For the most part, this document will present the functionalities of the function surveysd::calc.stError()
which generates point estimates and standard errors for user-supplied estimation functions.
In order to use a dataset with calc.stError()
, several weight columns have to be present. Each weight column corresponds to a bootstrap sample.
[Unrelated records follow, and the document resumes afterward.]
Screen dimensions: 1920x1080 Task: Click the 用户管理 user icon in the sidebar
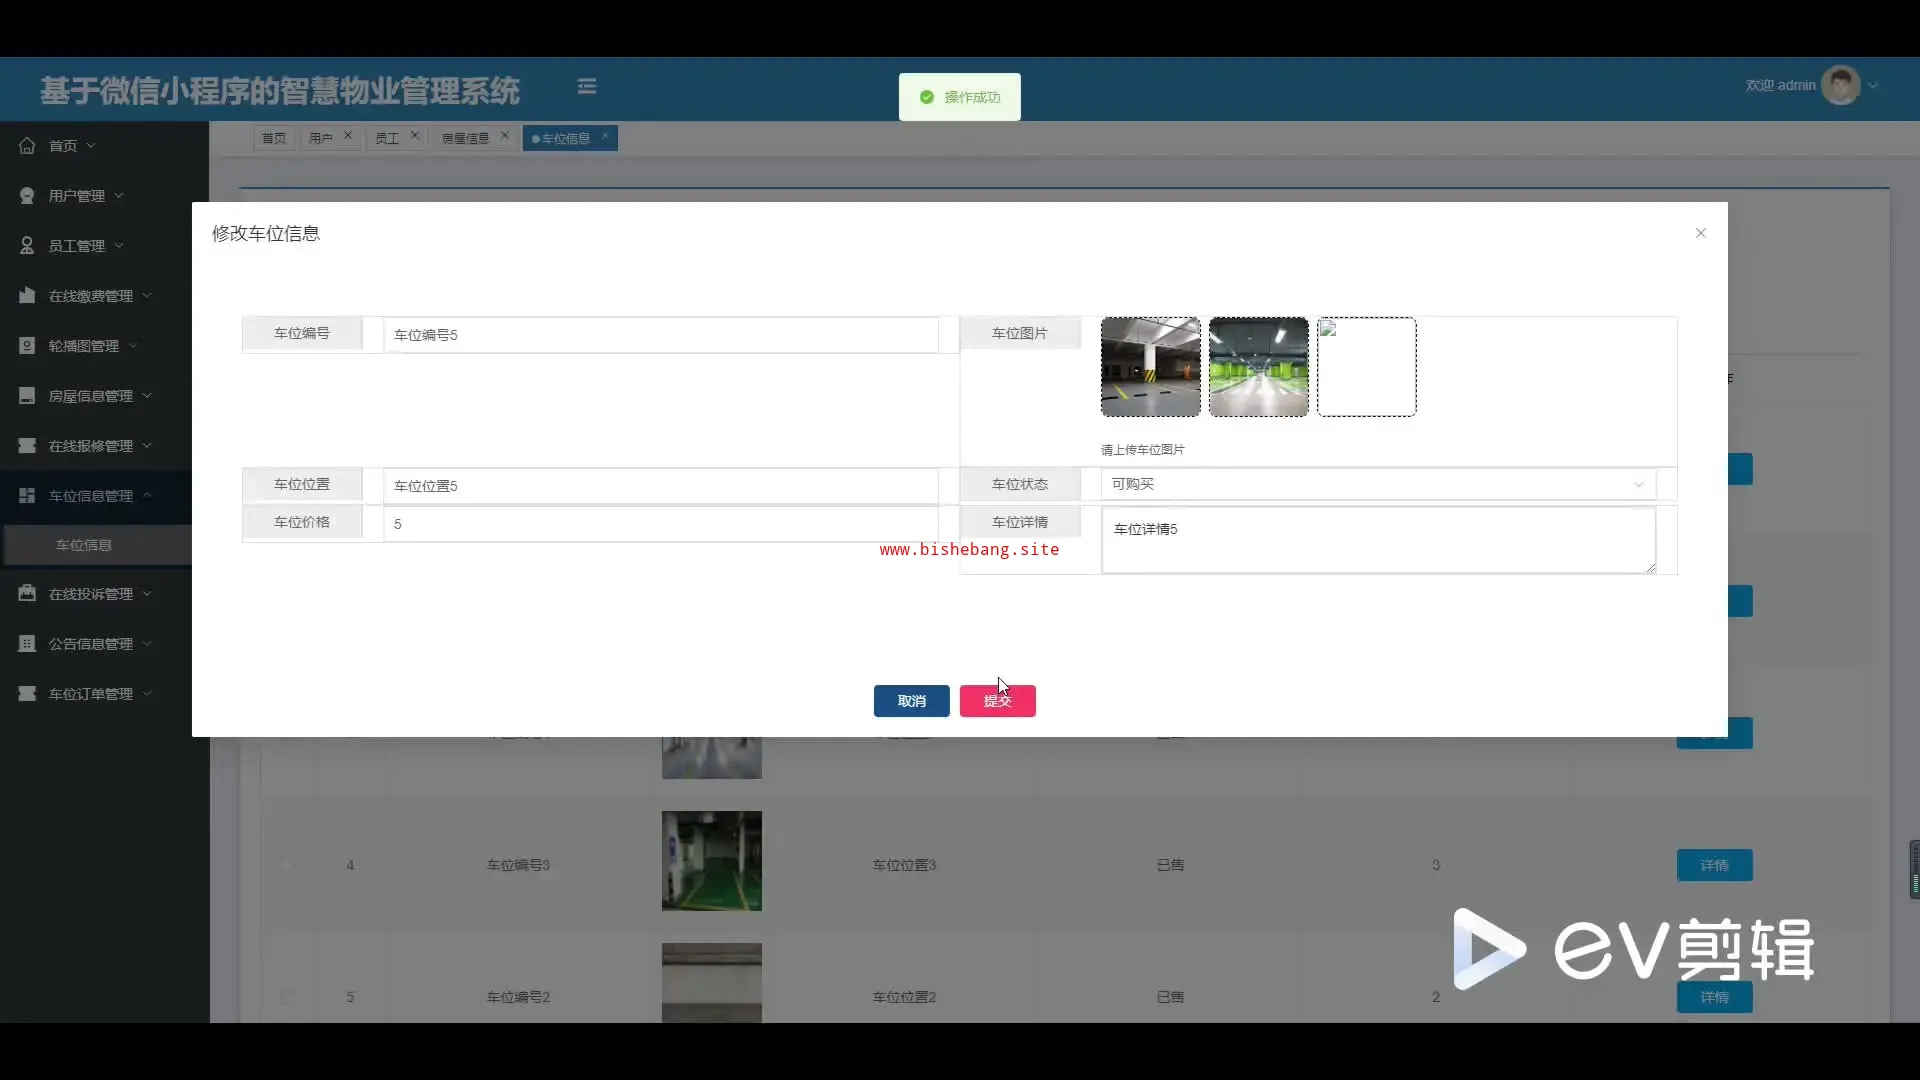(x=27, y=196)
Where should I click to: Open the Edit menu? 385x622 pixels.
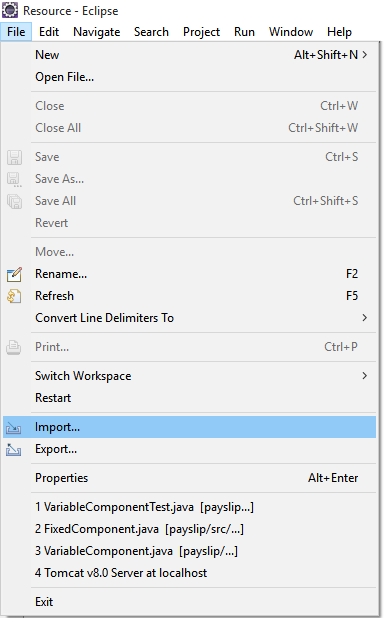tap(49, 32)
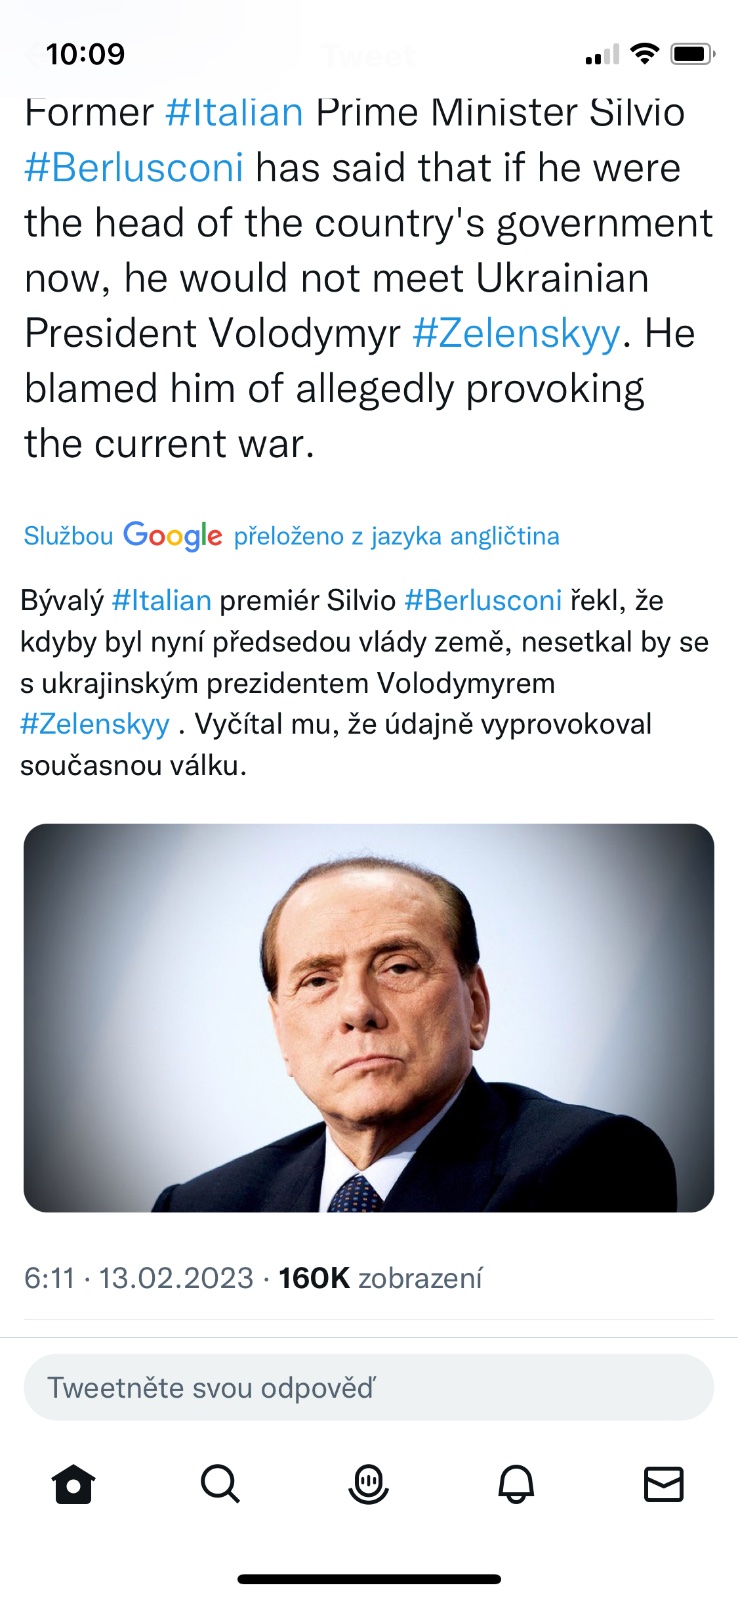Open the 160K zobrazení view count
738x1600 pixels.
tap(380, 1278)
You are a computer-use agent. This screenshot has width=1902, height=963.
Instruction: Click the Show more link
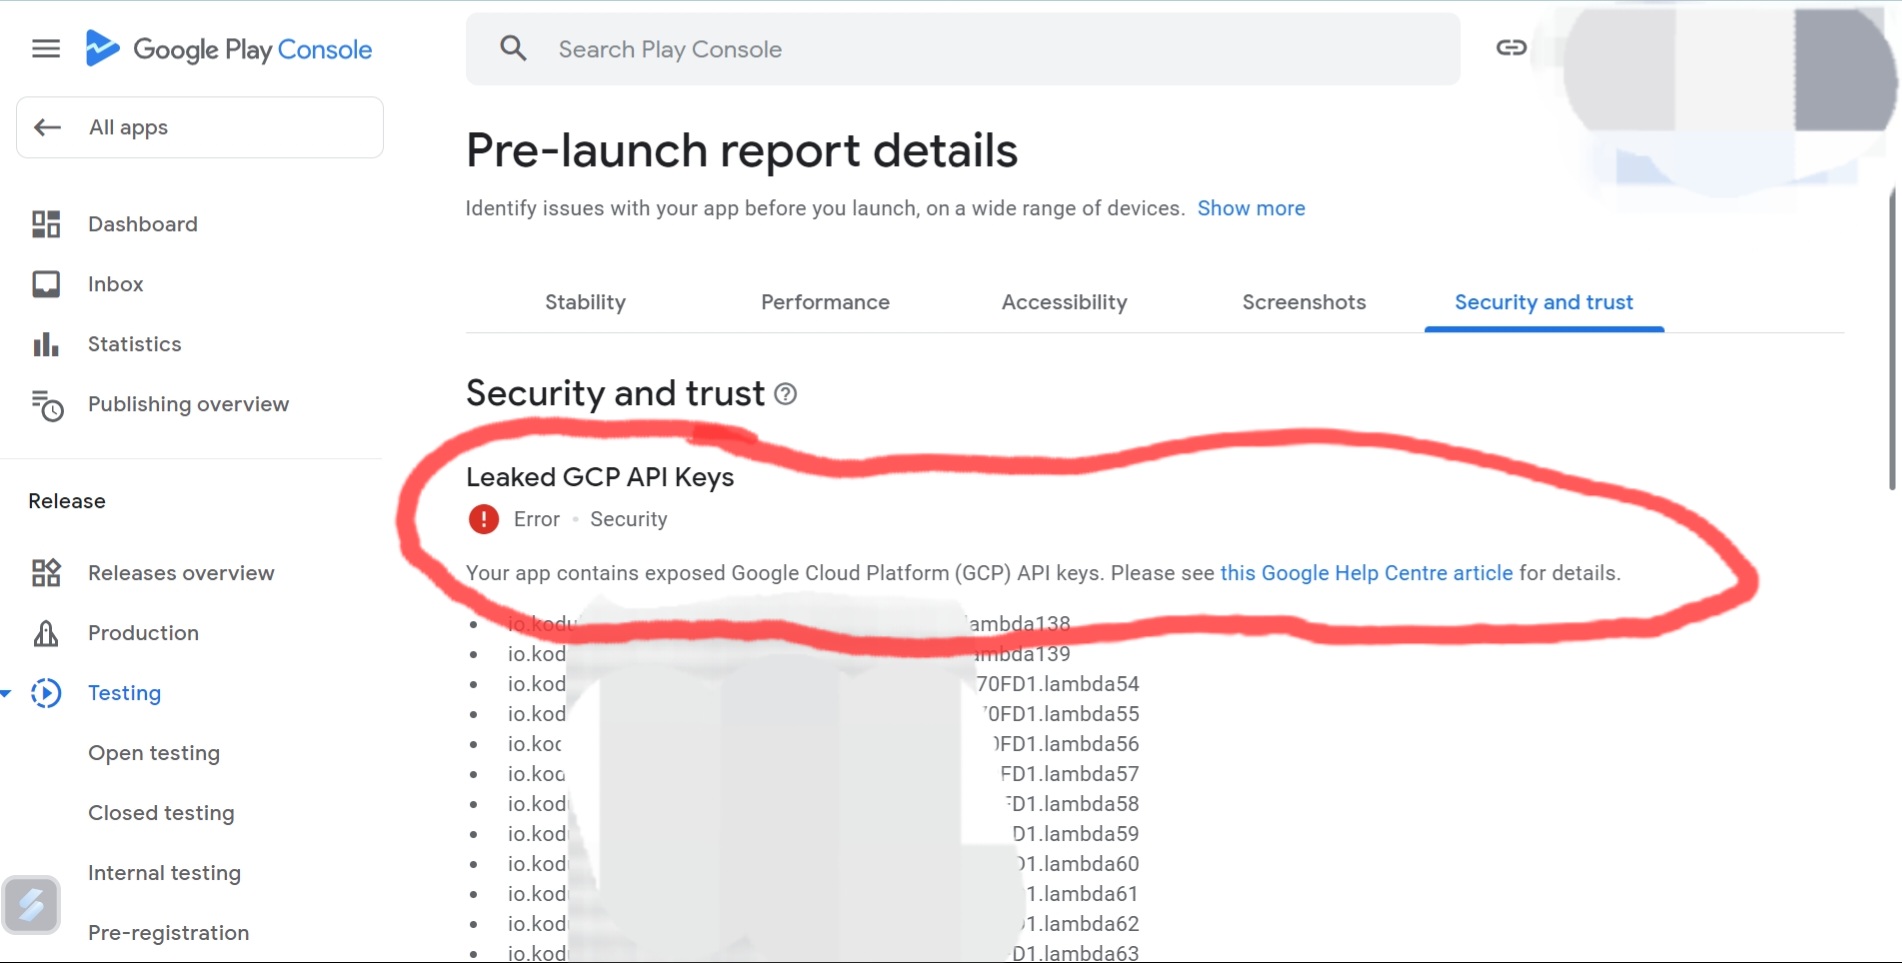[x=1251, y=208]
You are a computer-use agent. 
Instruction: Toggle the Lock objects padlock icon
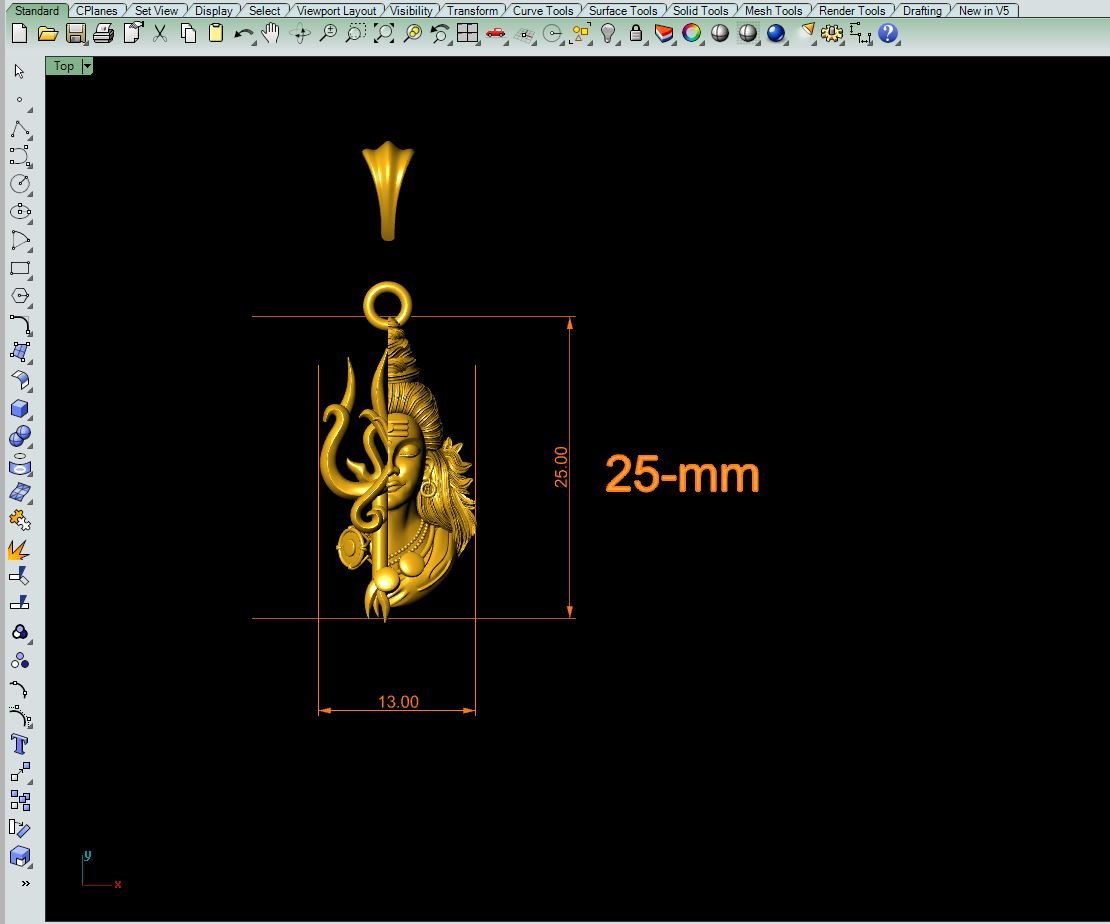(x=636, y=33)
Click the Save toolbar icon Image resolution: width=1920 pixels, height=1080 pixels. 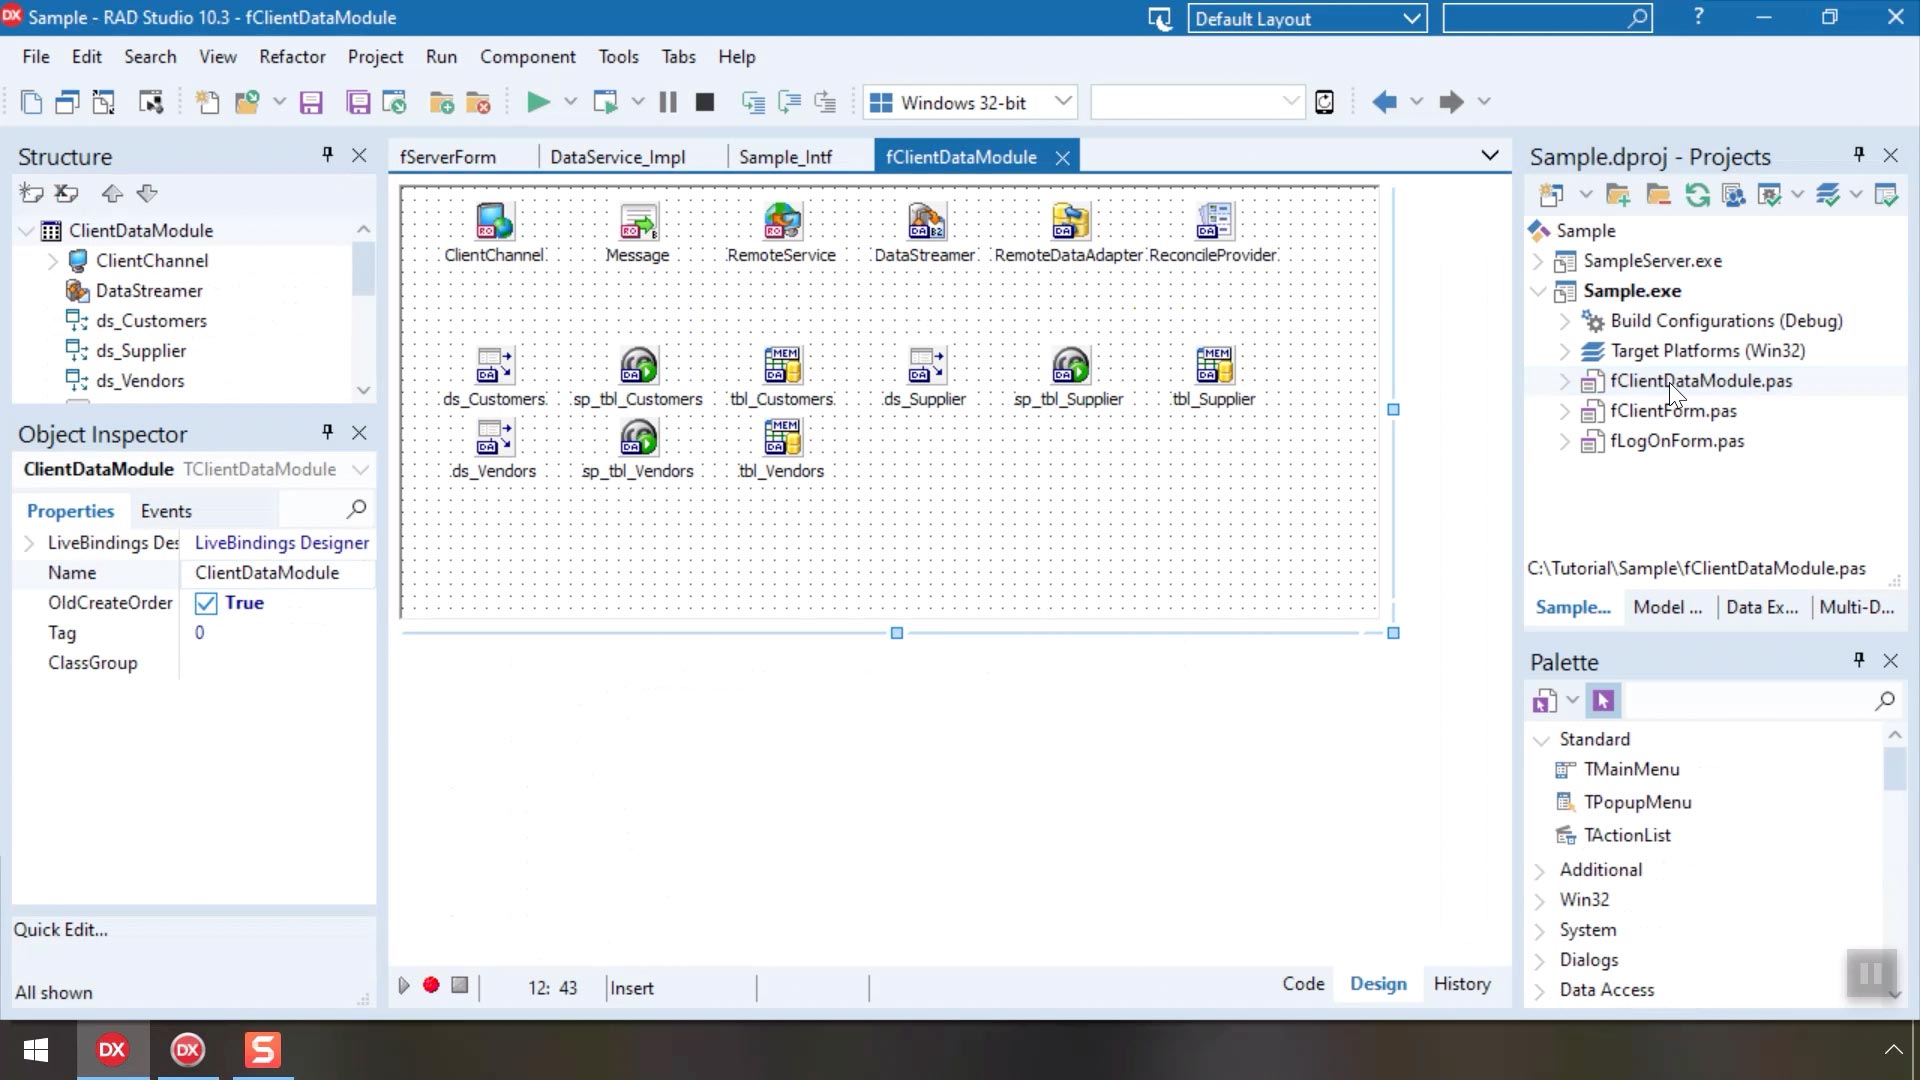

In the following examples, we will use the data from demo.eusilc()
and attach the bootstrap weights using draw.bootstrap()
and recalib()
. Please refer to the documentation of those functions for more detail.
library(surveysd)
set.seed(1234)
eusilc <- demo.eusilc(prettyNames = TRUE)
dat_boot <- draw.bootstrap(eusilc, REP = 10, hid = "hid", weights = "pWeight",
strata = "region", period = "year")
dat_boot_calib <- recalib(dat_boot, conP.var = "gender", conH.var = "region",
epsP = 1e-2, epsH = 2.5e-2, verbose = FALSE)
dat_boot_calib[, onePerson := nrow(.SD) == 1, by = .(year, hid)]
## print part of the dataset
dat_boot_calib[1:5, .(year, povertyRisk, eqIncome, onePerson, pWeight, w1, w2, w3, w4, w5)]
## year povertyRisk eqIncome onePerson pWeight w1 w2 w3
## 1: 2010 FALSE 16090.69 FALSE 504.5696 0.4477743 1007.5651 0.4466992
## 2: 2010 FALSE 16090.69 FALSE 504.5696 0.4477743 1007.5651 0.4466992
## 3: 2010 FALSE 16090.69 FALSE 504.5696 0.4477743 1007.5651 0.4466992
## 4: 2011 FALSE 16090.69 FALSE 504.5696 0.4237016 968.2711 0.4468813
## 5: 2011 FALSE 16090.69 FALSE 504.5696 0.4237016 968.2711 0.4468813
## w4 w5
## 1: 0.4489062 1019.721
## 2: 0.4489062 1019.721
## 3: 0.4489062 1019.721
## 4: 0.4654705 1005.100
## 5: 0.4654705 1005.100
The parameters fun
and var
in calc.stError()
define the estimator to be used in the error analysis. There are two built-in estimator functions weightedSum()
and weightedRatio()
which can be used as follows.
povertyRate <- calc.stError(dat_boot_calib, var = "povertyRisk", fun = weightedRatio)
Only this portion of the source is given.